Application loads collection datasource really slow

Hello guys, I have a problem with a screen that retrieves entities based on a query and displays them in a table with 2 custom columns.

So, in the init method of the screen, I add a CollectionChangeListener that, based on the items currently in the datasource, retrieves some info from the db (this part is tested and for 50 entities, it takes ~0.2 seconds). In this listener, I log when the app enters and exits.

The interesting part comes here: looking in the logger, from when I load the screen until it actually executes the listener, it takes ALOT of time(~300 seconds).
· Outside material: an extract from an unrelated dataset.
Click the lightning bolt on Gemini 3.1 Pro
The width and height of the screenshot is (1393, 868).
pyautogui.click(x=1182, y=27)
In my understanding, after the datasource loads the first batch of entities (50 entities), the CollectionChangeListener executes.
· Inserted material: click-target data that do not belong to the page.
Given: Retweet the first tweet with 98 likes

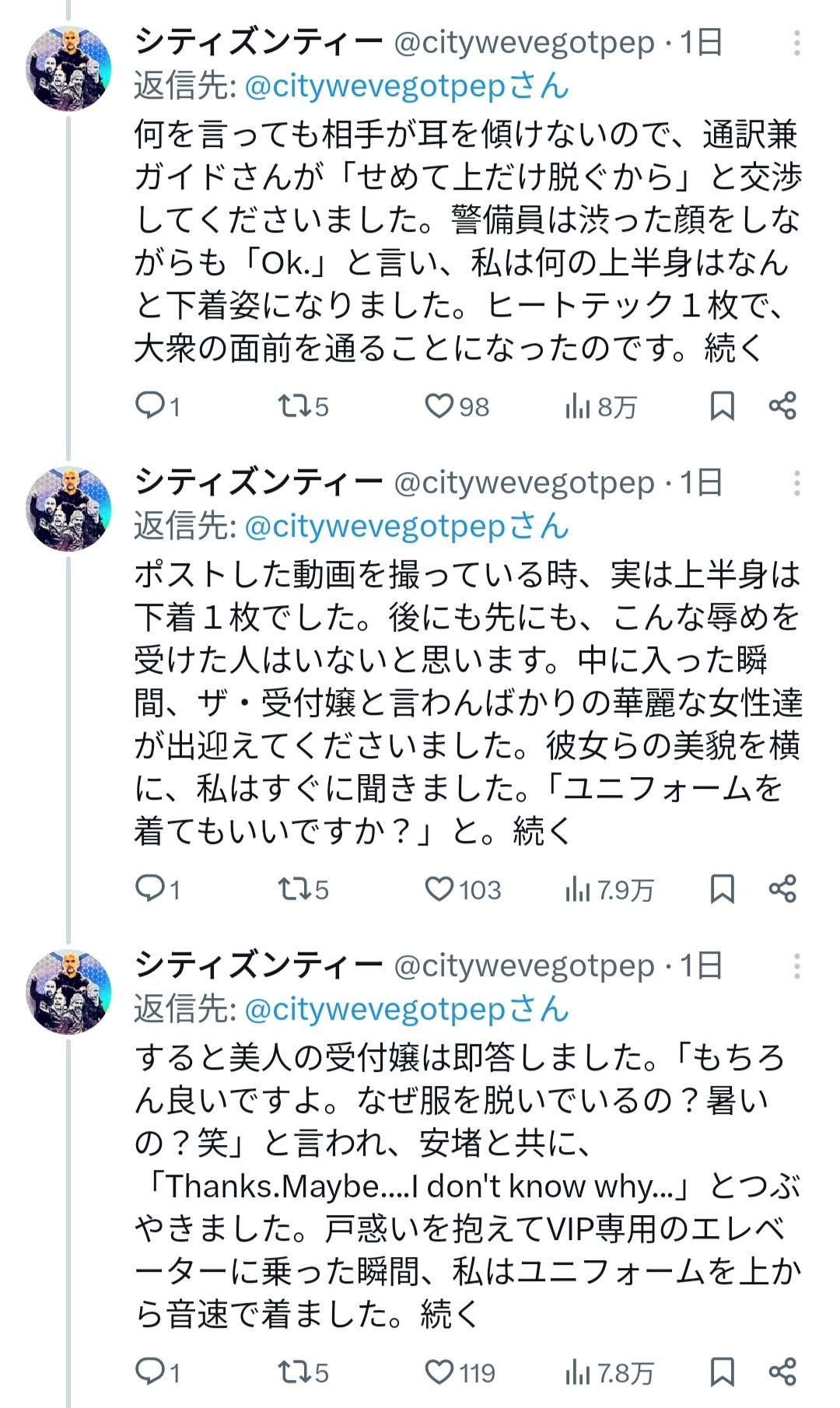Looking at the screenshot, I should [x=292, y=406].
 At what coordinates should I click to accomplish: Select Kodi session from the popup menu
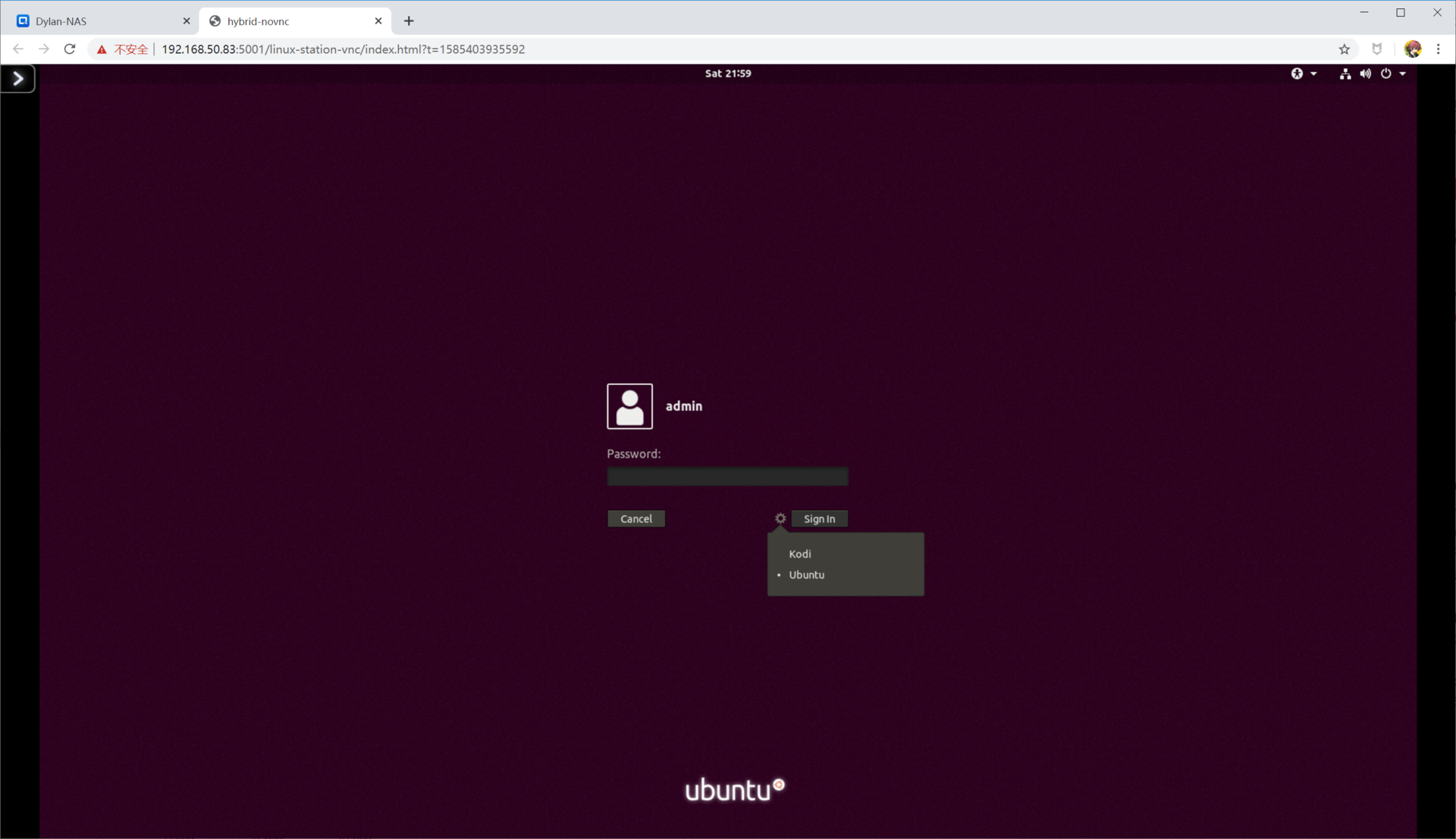800,554
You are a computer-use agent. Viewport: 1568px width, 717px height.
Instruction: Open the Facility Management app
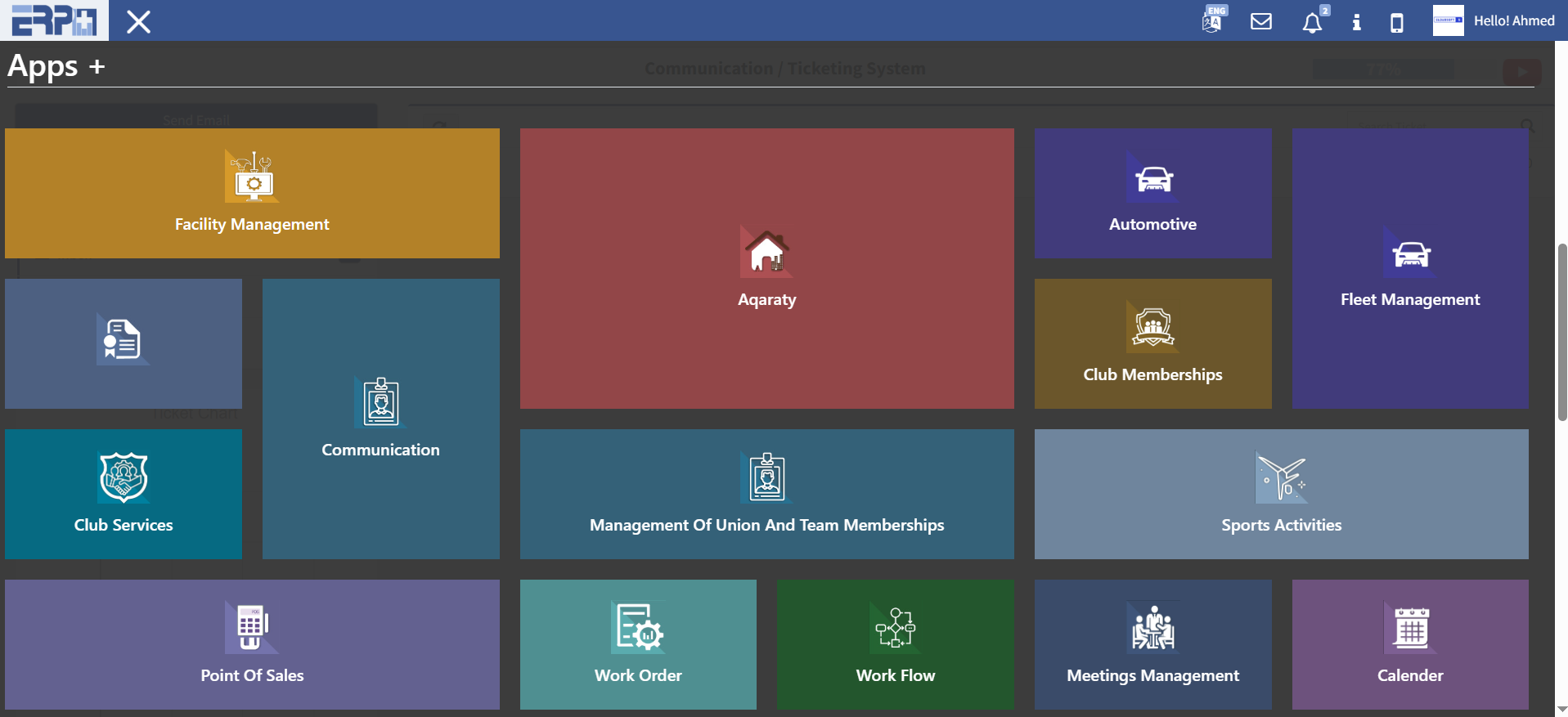pyautogui.click(x=252, y=193)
I ran the datasource query separate using JMX console and the query executes relatively fast ~3-4 seconds and retrieves ~14k entities.

The problem here is that it takes about 300 seconds to reach the listener and I can’t understand why this happens.

The frame init method:

@Override
public void init(Map<String, Object> params) {
    super.init(params);

    foodProductsDs.addCollectionChangeListener(e -> {
        Collection<UUID> foodProductIds = new ArrayList<>();
        foodProductIds.addAll(foodProductsDs.getItemIds());
        // logging happens in the productService.getNumberOfPackagedProductsWhichContainFoodProduct method
        numberOfPackagedProductsContainingFoodProduct = productService.getNumberOfPackagedProductsWhichContainFoodProduct(foodProductIds);
    });
}

The datasource query:

select e from fb$FoodProduct e
        inner join scope$Organization_Product op
        on op.to.id = e.id
        and op.from.id = :session$OrgId

This query does its job, so I assume that it isn’t the root of the problem, but I attached it for a better understanding.
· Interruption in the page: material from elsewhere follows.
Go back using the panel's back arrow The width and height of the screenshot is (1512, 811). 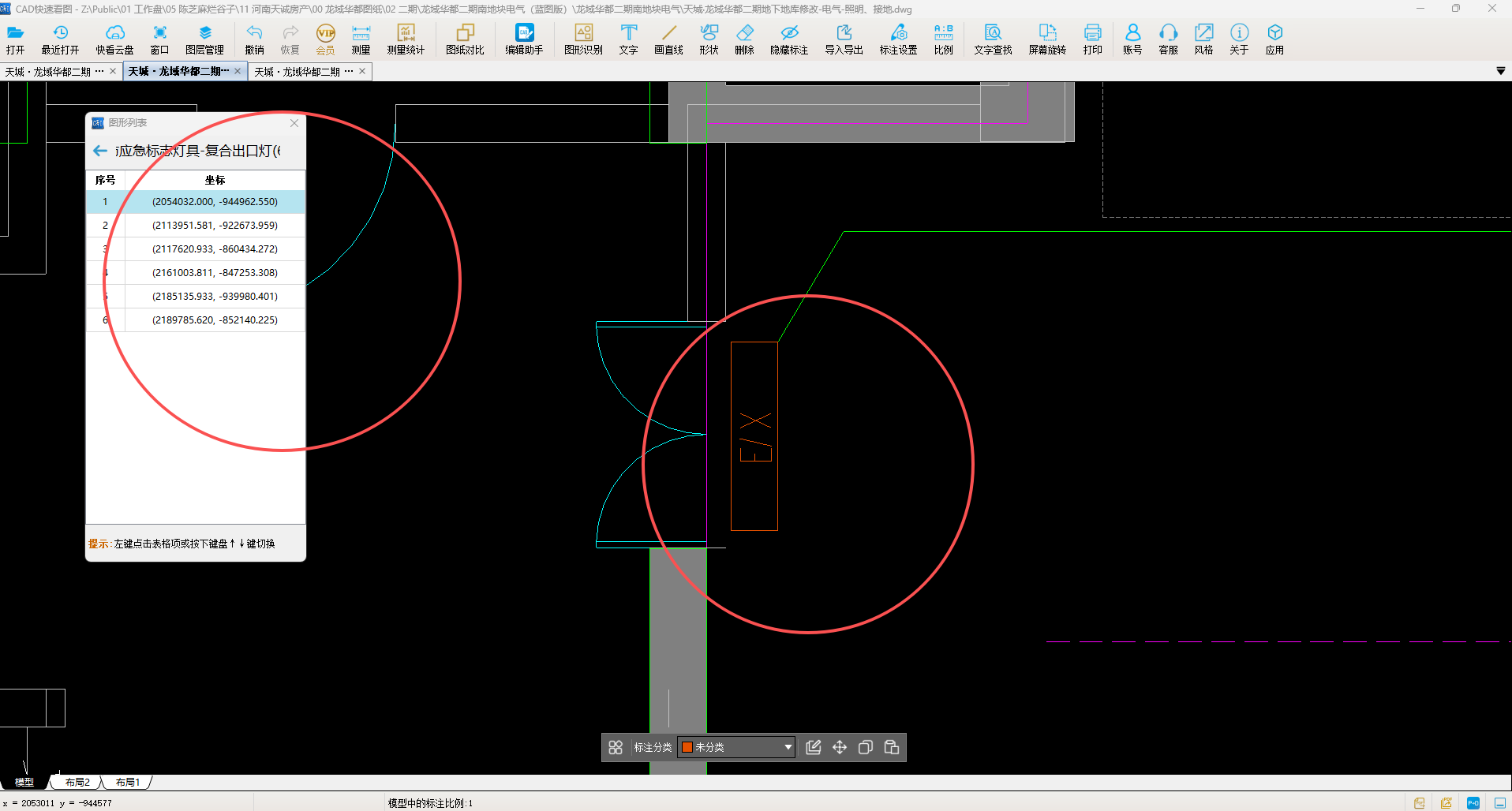click(100, 151)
At the end of the ready method I add 2 custom columns, but I just strip some information from the entities, so nothing too crazy in here too.

foodProductsTable.addGeneratedColumn("statusColumn", entity -> {
        Label field = (Label) componentsFactory.createComponent(Label.NAME);
        try {
            field.setValue(entity.getStatus().getType().getName());
        } catch (Exception e) {
            field.setValue(" - ");
        }
        return field;
    });

    foodProductsTable.addGeneratedColumn("numberOfPackagedProducts", entity -> {
        Label field = (Label) componentsFactory.createComponent(Label.NAME);
        if (numberOfPackagedProductsContainingFoodProduct.get(entity.getId()) != null)
            field.setValue(numberOfPackagedProductsContainingFoodProduct.get(entity.getId()));
        else
            field.setValue("0");
        return field;
    });

numberOfPackagedProductsContainingFoodProduct is a map that is calculated in the CollectionChangeListener.

I am literally out of solutions and I can see nothing wrong or brutally inefficient in my code.
This issue does not reproduce when I try to reproduce it when application runs on my machine, but happens on the live app, that runs on AWS and communicates with the DB that is hosted on another machine. I know there is some latency when communicating over network but 300 seconds is absurd.

Any input would be greatly appreciated.

Hi,
First, you should enable eclipselink sql logging in production system to get real SQL queries and timings. Maybe it’s actually a slow query.
Logback category and level for eclipselink sql are “eclipselink.sql” - DEBUG.

Second, if it’s possible, you can launch any profiler in production environment to understand where your application spends these 300 seconds.

For example, this is a simple profiling tool: GitHub - aragozin/jvm-tools: Small set of tools for JVM troublshooting, monitoring and profiling. (stcap + ssa).
Another way is to write a scheduled task inside the application which can be launched periodically to print thread dump to a file (or to a log).
This JMX bean is used to get thread dump: java.lang.management.ThreadMXBean.

Regards,

2 Likes

Thanks for the quick reply!

I’ve managed to figure out the issue. It seems that if a table has columns that contain properties that are not fetched by the datasource’s view the app will manually make individual queries to fetch that property for each and every property that’s missing.

The 300 seconds time has been reduced significantly to 3-4 seconds after some tweaks in the view of the datasource.